Власов стоял, жадно смотрел и слушал. Вдыхал сквозь разбитые ноздри свежий утренний воздух с запахом собственной крови.
Вертолеты огибали кишлак по далекой дуге, скользя над рекой, осторожно щупая небо, выстраивая в нем гибкую, с переменными очертаниями фигуру. «Дваддатьчетверки» сновали по широкому кругу, тыкались своими носами во все стороны, ныряя к холмам и плавням, вынюхивая, выглядывая. Резко разворачивались и неслись навстречу друг другу, выписывая обширные восьмерки. Два других вертолета держались бок о бок. Мерно кружили, смещались к подножию горы, словно не решались присесть. Касались земли чуткими лепестками звука, тонким излучением кабин.
Власов жадно смотрел, понимая, что пришло избавление. Не могло не прийти.
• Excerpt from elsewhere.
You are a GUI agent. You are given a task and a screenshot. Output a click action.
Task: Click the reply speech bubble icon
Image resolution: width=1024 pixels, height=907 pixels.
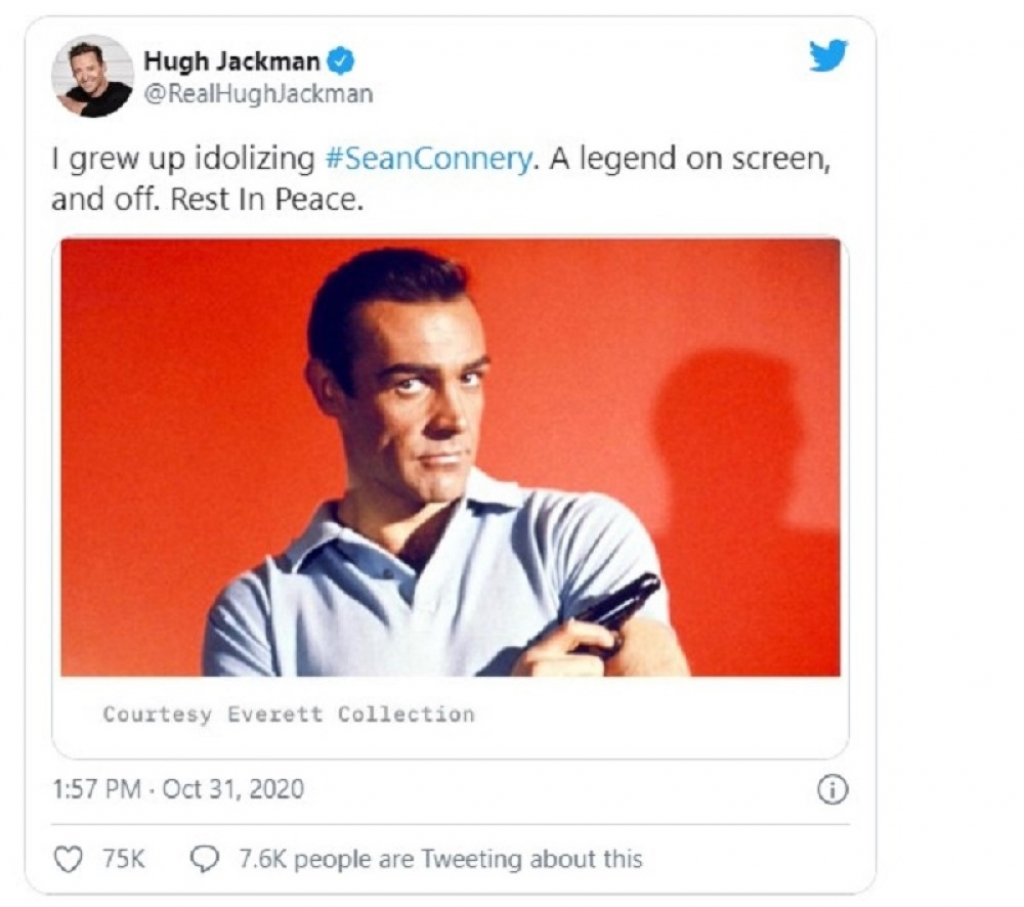204,859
В страданиях и страхах он забыл о своих. О командирах, товарищах, о тех, кто послал его в рейд. Они следили за ним, знали о его беде. И теперь пришло ему избавление – мощные, одетые в броню машины, вооруженные пулеметами, пушками с кассетами реактивных снарядов. Десантники, прильнув к круглым стеклам, ждут приземления, чтобы кинуться в кишлак, пронырнуть вдоль узких дувалов, сметая пламенем бородатых стрелков. Ворвутся в этот проклятый дом, истребят ненавистных мучителей – плосколицего холуя, жирного, меднолобого стража, надменного, с синими бровями вождя. Взбегут на башню, молодые, родные, желанные, увешанные гранатами, боекомплектами, с горячими еще автоматами. Развяжут, увлекут за собой. Подсадят на трап вертолета. Поднесут к губам флягу холодной воды.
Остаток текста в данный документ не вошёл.